Turla group improves its tools in persistence and stealth, ESET discovers
By: ESET Middle East
Turla is an infamous espionage group recognized for its complex malware. It is believed to have been operating since at least 2008, when it successfully breached the US military. It has also been involved in major attacks against many government entities in Europe and the Middle East – among them the German Foreign Office and the French military.
Recently, ESET researchers detected several attacks against diplomatic entities in Eastern Europe using PowerShell scripts. "It is likely the same scripts are used globally against other traditional Turla targets," says Matthieu Faou, ESET researcher who conducted the investigation.
ESET researchers have published a blogpost with the results of their analysis of Turla's PowerShell scripts to help defenders counter them. "Along with Turla's new PowerShell loader, we've discovered and analyzed several interesting payloads, including an RPC-based backdoor and a PowerShell backdoor leveraging Microsoft's cloud storage service,OneDrive, as its Command and Control server," says Faou.
The PowerShell loaders, detected by ESET under the umbrella name PowerShell/Turla, differ from simple droppers in their ability to persist on the system as they regularly load into memory only the embedded executables. In some samples, Turla developers modified their PowerShell scripts in order to bypass the Antimalware Scan Interface (AMSI). This technique, which was first disclosed at the Black Hat Asia 2018 conference, leads to the antimalware product being unable to receive data from the AMSI interface for scanning.
"However, these techniques do not prevent the detection of the actual malicious payloads in memory." explains Matthieu Faou.
Among the payloads recently used by Turla, two stand out.

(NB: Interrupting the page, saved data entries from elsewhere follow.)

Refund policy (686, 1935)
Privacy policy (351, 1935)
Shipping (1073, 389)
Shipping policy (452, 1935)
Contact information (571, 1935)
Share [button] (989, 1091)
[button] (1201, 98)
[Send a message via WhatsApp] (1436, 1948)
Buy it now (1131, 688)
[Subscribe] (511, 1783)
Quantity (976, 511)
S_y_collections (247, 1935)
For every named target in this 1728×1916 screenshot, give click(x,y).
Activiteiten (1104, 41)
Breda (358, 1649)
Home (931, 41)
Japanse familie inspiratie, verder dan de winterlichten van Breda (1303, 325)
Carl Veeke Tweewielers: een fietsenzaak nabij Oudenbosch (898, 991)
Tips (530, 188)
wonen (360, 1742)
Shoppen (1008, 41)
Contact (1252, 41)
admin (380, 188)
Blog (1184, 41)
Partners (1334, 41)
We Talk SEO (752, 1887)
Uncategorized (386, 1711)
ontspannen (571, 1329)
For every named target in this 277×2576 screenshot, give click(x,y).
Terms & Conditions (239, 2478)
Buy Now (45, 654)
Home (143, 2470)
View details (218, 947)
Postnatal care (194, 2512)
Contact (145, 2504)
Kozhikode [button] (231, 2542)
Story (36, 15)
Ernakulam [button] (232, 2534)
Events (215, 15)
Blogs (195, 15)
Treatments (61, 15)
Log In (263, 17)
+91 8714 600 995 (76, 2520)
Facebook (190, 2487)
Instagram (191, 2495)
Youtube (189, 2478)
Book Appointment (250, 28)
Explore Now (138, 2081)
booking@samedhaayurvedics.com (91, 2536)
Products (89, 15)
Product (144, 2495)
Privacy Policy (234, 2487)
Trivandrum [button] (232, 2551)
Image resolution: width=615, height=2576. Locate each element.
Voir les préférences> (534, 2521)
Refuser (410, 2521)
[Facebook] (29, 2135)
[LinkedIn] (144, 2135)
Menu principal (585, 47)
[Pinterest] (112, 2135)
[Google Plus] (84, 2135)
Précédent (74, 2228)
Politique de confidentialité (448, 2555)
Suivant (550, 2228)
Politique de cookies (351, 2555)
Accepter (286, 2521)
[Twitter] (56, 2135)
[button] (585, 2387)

One is a whole set of backdoors relying on the RPC protocol. These backdoors are used to perform lateral movement and take control of other machines in the local network without relying on an external C&C server. Also, of interest is PowerStallion, a lightweight PowerShell backdoor using the above-mentioned Microsoft cloud storage service, OneDrive, as a Command & Control server.
"We believe this backdoor is a recovery access tool in case the main Turla backdoors are removed and operators can no longer access the compromised computers," comments Matthieu Faou.
ESET researchers are committed to closely following the Turla APT group and other key threat actors, and to monitoring their techniques, tactics and procedures to help defenders protect the networks they are responsible for.